Dimension tables usually have a relatively small number of records compared to fact tables, each record may have a attributes to describe the fact data.

You will have the following dimension data describing some attributes of the fact table:

Dataset
Attribute
  L_DISTANCE_GROUP_250.csv
  DistanceGroup
  L_AIRLINE_ID.csv (ID, Name)
  DOT_ID_Reporting_Airline
  L_AIRPORT.csv (Code, Name)
  Dest
  L_AIRPORT.csv (Code, Name)
  Origin
  L_AIRPORT_ID.csv (ID, Name)
  DestAirportID
  L_AIRPORT_ID.csv (ID, Name)
  OriginAirportID
  L_CANCELATION.csv (Code, Reason)
  CancellationCode
  L_ONTIME_DELAY_GROUPS.csv (Code, Description)
  ArrivalDelayGroups
  L_ONTIME_DELAY_GROUPS.csv (Code, Description)
  DepartureDelayGroups
  L_WEEKDAYS.csv (Code, Day)
  DayOfWeek


2. Download CSV file with fact table data

The data for the fact table can be downloaded from the web site https://www.transtats.bts.gov/

- Go to “Passenger Travel” in the “By Subject” list

- Then click on “Airline On-Time Performance Data”

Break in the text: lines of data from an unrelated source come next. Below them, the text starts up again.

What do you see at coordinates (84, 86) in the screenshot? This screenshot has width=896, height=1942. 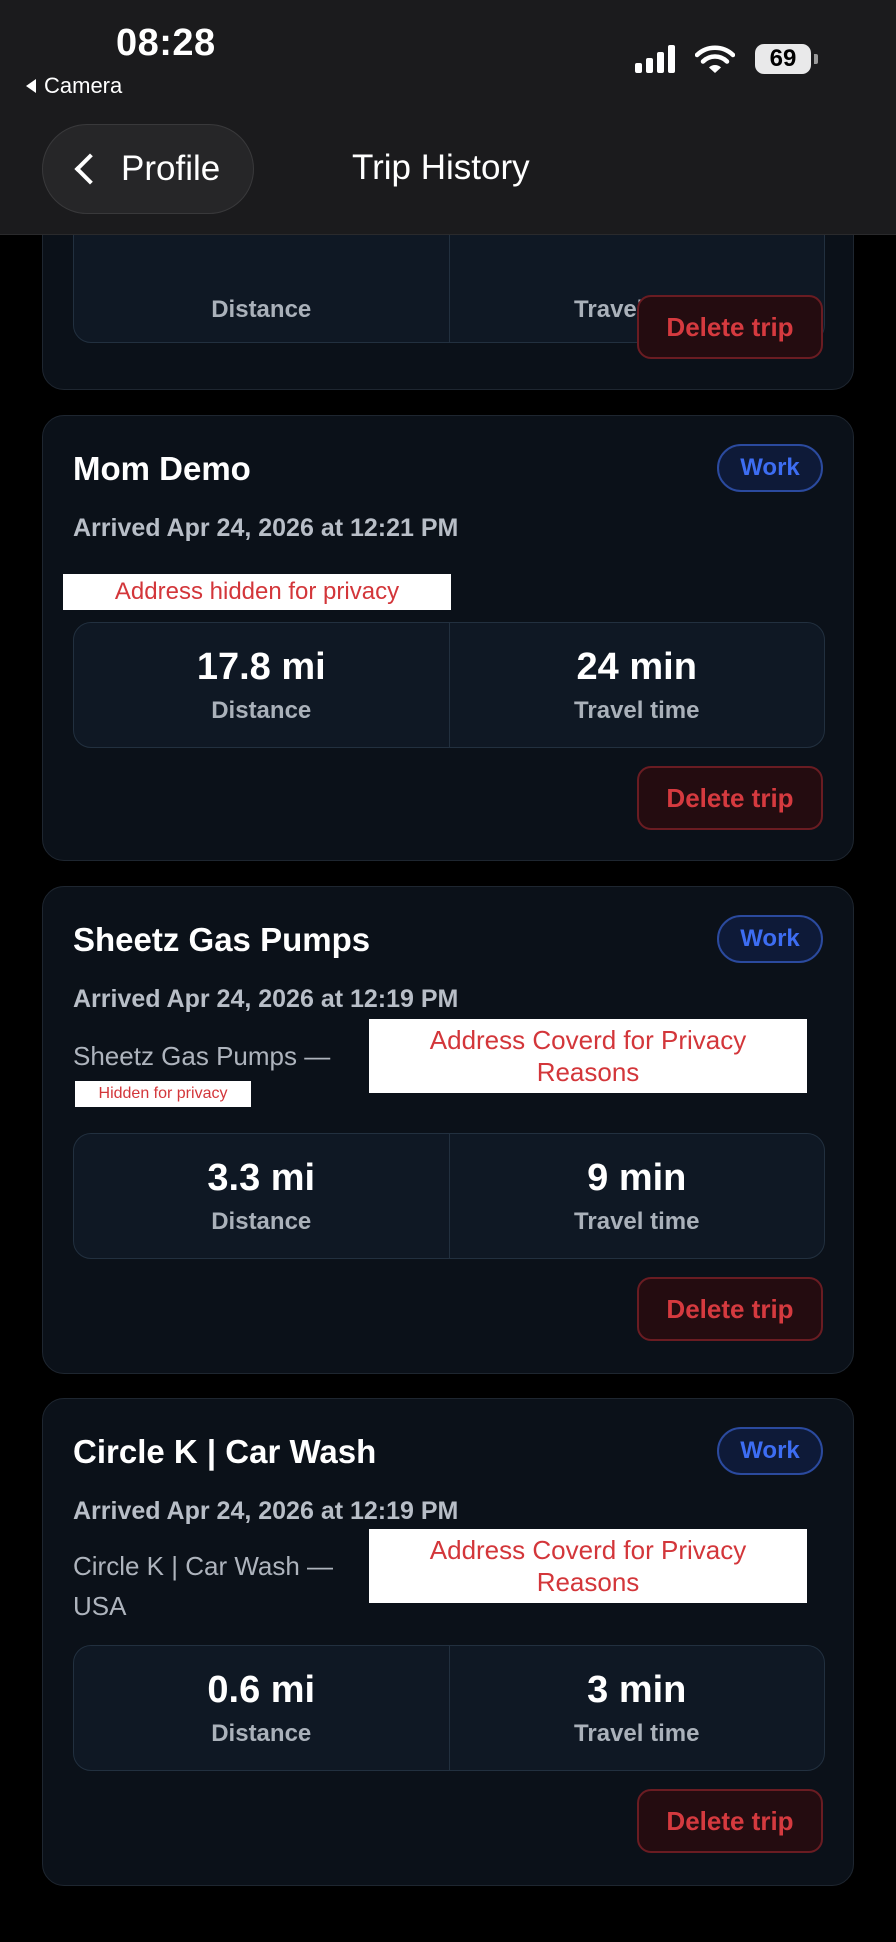 I see `back-app-label: Camera` at bounding box center [84, 86].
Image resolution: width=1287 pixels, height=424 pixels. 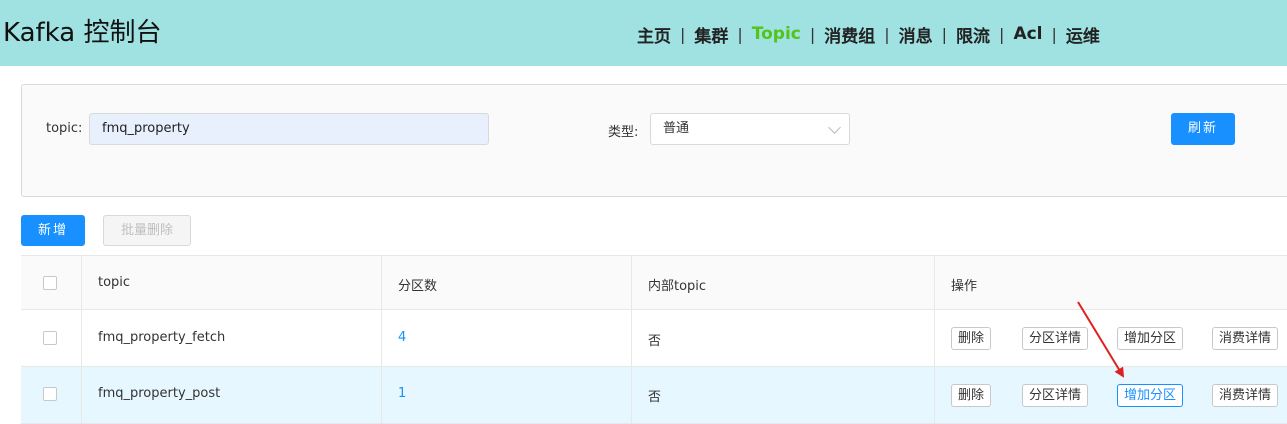 I want to click on nav-item-message: 消息, so click(x=916, y=34).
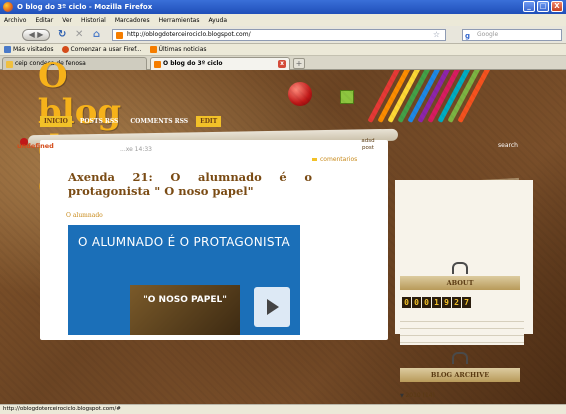  What do you see at coordinates (8, 7) in the screenshot?
I see `firefox-logo-icon` at bounding box center [8, 7].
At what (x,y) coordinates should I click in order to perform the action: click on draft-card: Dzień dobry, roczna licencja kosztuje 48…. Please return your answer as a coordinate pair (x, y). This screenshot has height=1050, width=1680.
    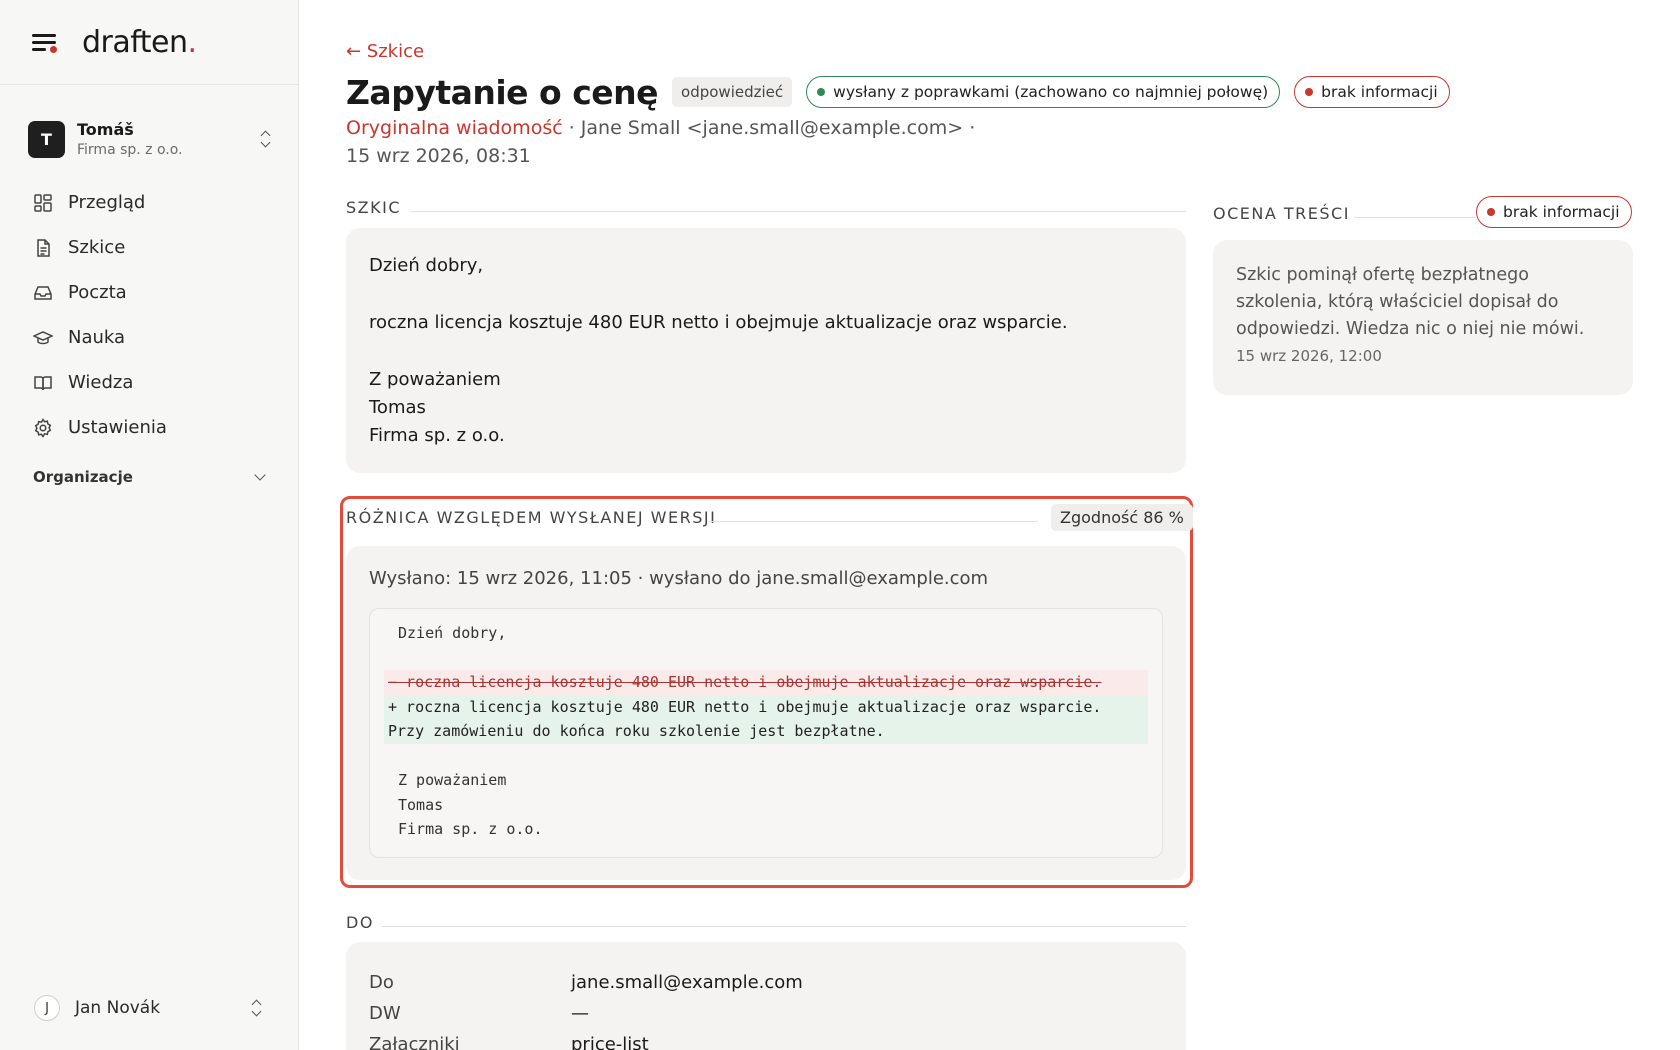
    Looking at the image, I should click on (766, 350).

- Finally click on "Download" link below "Reporting Carrier On-Time Performance (1987-present)"

- Check "Prezipped File" check box

- Filter on your Year and Month

- Download a zip file, that contain a csv file with the name

On_Time_Reporting_Carrier_On_Time_Performance_(1987_present)_<YYYY>_<MM>

Rename the file to "al_perf.csv" for easier handling.


3. Create a schema

Create a new schema called 'FAA' for your project in the Workbench


4. Load the data

You will use different methods to load the data into your database.

1) Create and Load fact table using

MySQL provides a utility mysqlimport to load large data sets into tables. Follow these steps to load the fact table data:

- Create table 'al_perf' in schema FAA using CreateFactTable.sql script

- Create EC2 Instance on AWS. Document "Create_EC2_Instance_on_AWS_instructions.docx" contains instructions.

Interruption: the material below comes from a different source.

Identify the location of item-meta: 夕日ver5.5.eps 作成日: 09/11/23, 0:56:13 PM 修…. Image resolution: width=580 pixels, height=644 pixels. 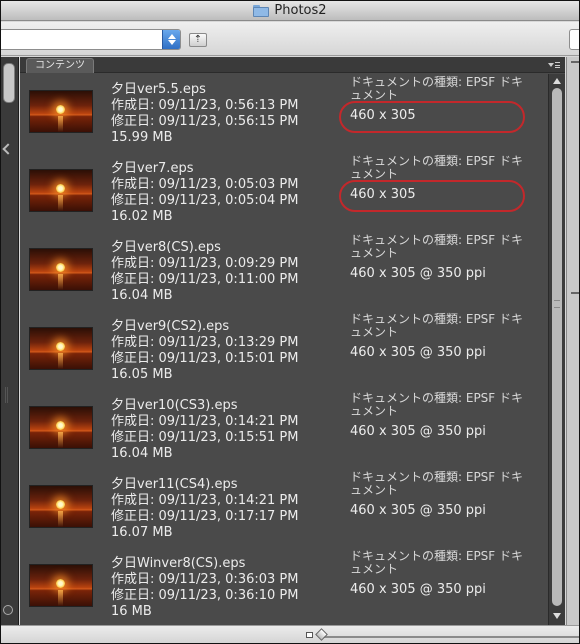
(226, 114).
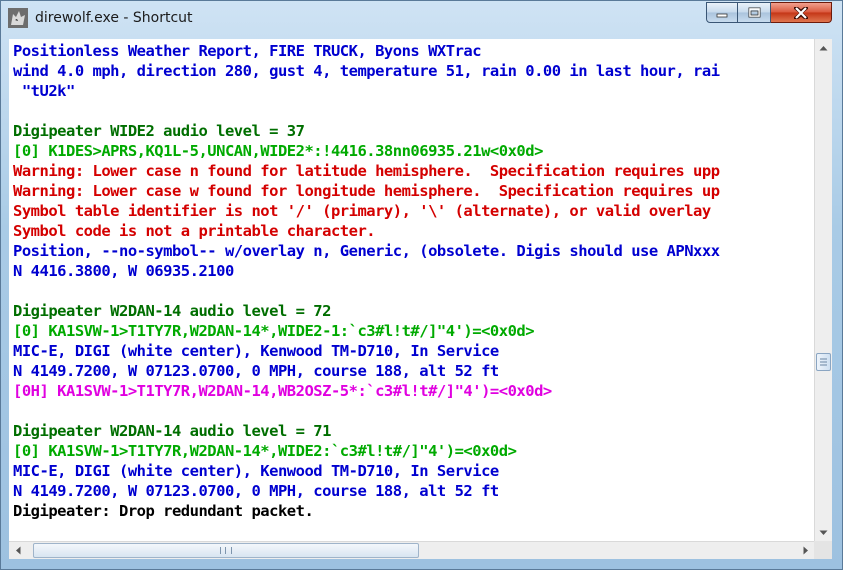 This screenshot has height=570, width=843. What do you see at coordinates (159, 131) in the screenshot?
I see `console-line: Digipeater WIDE2 audio level = 37` at bounding box center [159, 131].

- Secure copy(scp) your csv file from your laptop to your home directory of the EC2 instance. For example:

$scp ~/al_perf.csv ec2-user@<your_EC_instance_public_IP>:/home/ec2-user

- Run the following command to install mysql on your EC2 instance:

$sudo yum install mysql

- Run mysqlimport utility to move the file AWS RDS. Notice options that are used below. You can read about their meaning in MySQL documentation. Example:

$ mysqlimport
--local \
--compress \
--user=admin
--password=<your_password> \
--host=<your_mysql_database_aws_server>.rds.amazonaws.com \
--fields-terminated-by=',' \
--fields-optionally-enclosed-by=’”’ \
<name_of_your_workbench_schema> al_perf.csv

2) Create and Load dimension tables

L_AIRLINE_ID.csv
L_AIRPORT.csv
L_AIRPORT_ID.csv
L_DISTANCE_GROUP_250.csv
L_WEEKDAYS.csv

using Table Data Import Wizard on the Workbench. The Wizard does not require to create tables in advance, it creates a table if it does not exist. However, if it takes too long you can load the tables using mysqlinport. In that case you will need to create the dimension tables first.

3) Create dimension table L_CANCELATION using CREATE TABLE statement. Load data into dimension tables using INSERT statements.


5. Analyze the data

Create and run SQL queries to do the following.

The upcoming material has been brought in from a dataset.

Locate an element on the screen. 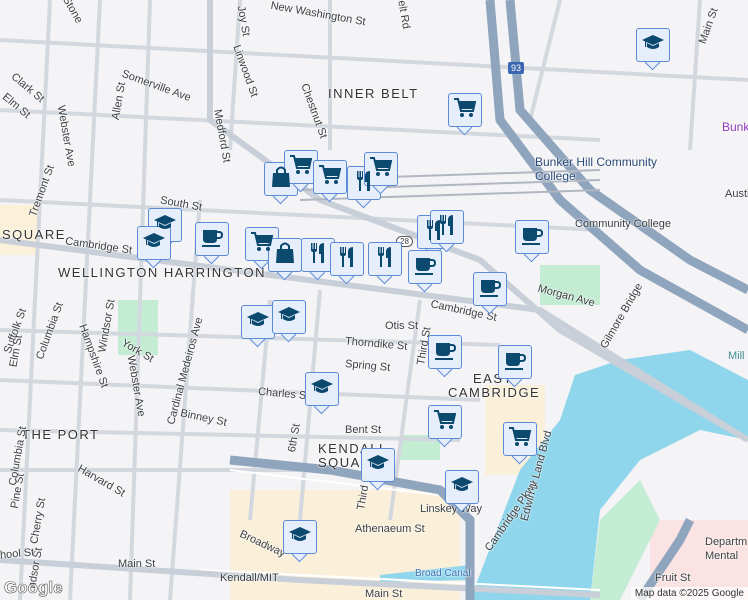 The height and width of the screenshot is (600, 748). interstate-shield: 93 is located at coordinates (516, 68).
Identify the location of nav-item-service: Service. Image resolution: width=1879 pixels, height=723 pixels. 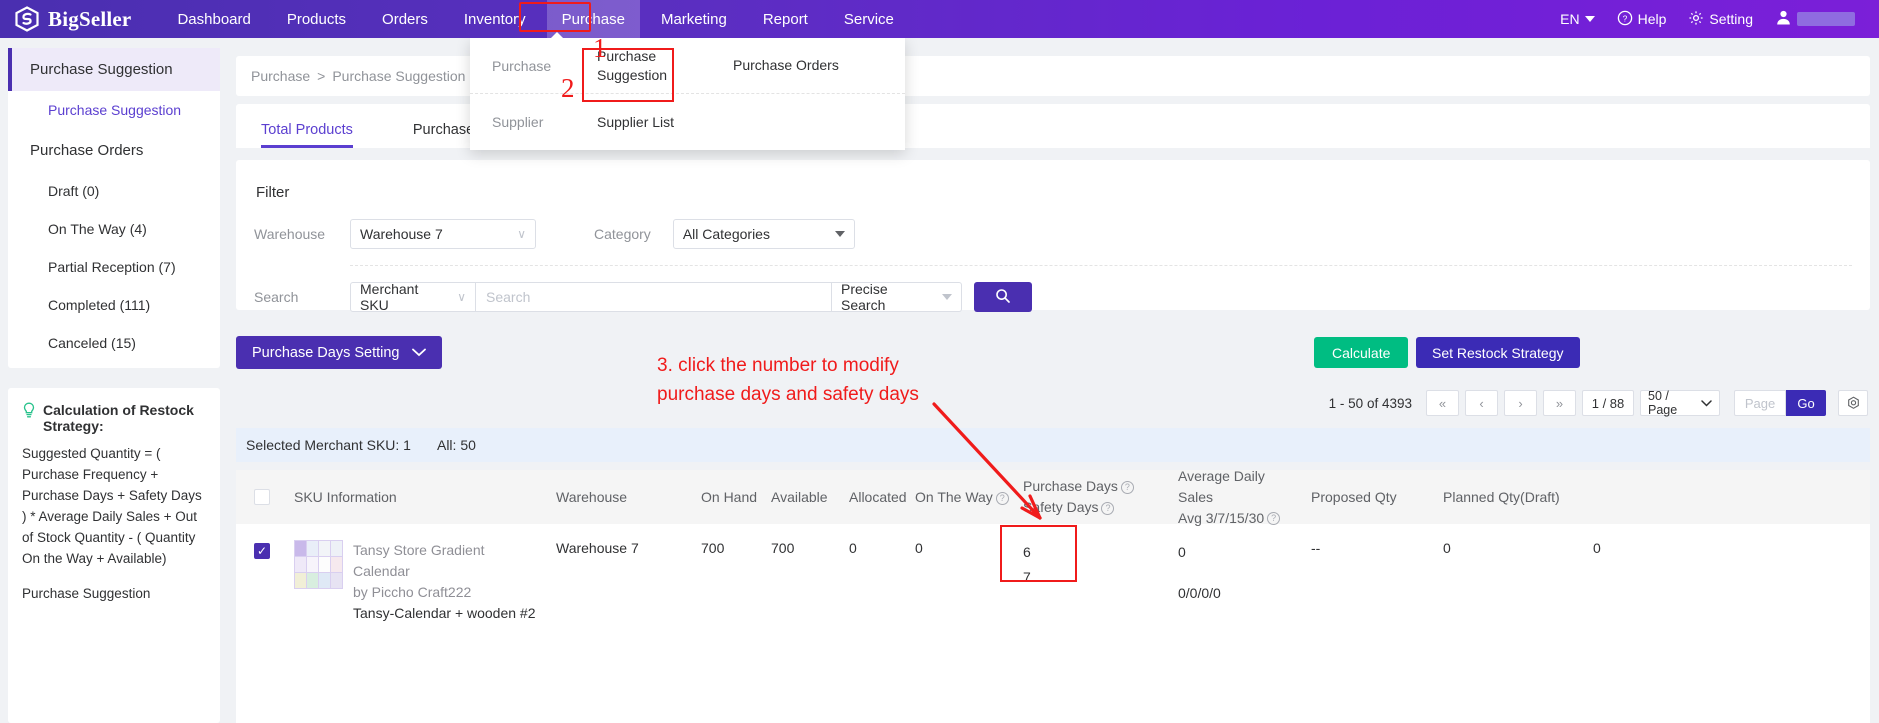
(869, 20).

1) Find maximal departure delay in minutes for each airline. Sort results from smallest to largest maximum delay. Output airline names and values of the delay.

2) Find maximal early departures in minutes for each airline. Sort results from largest to smallest. Output airline names.

3)Rank days of the week by the number of flights performed by all airlines on that day ( 1 is the busiest). Output the day of the week names, number of flights and ranks in the rank increasing order.

4) Find the airport that has the highest average departure delay among all airports. Consider 0 minutes delay for flights that departed early. Output one line of results: the airport name, code, and average delay.

5) For each airline find an airport where it has the highest average departure delay. Output an airline name, a name of the airport that has the highest average delay, and the value of that average delay.

6) a) Check if your dataset has any canceled flights.

b) If it does, what was the most frequent reason for each departure airport? Output airport name, the most frequent reason, and the number of cancelations for that reason.

7) Build a report that for each day output average number of flights over the preceding 3 days.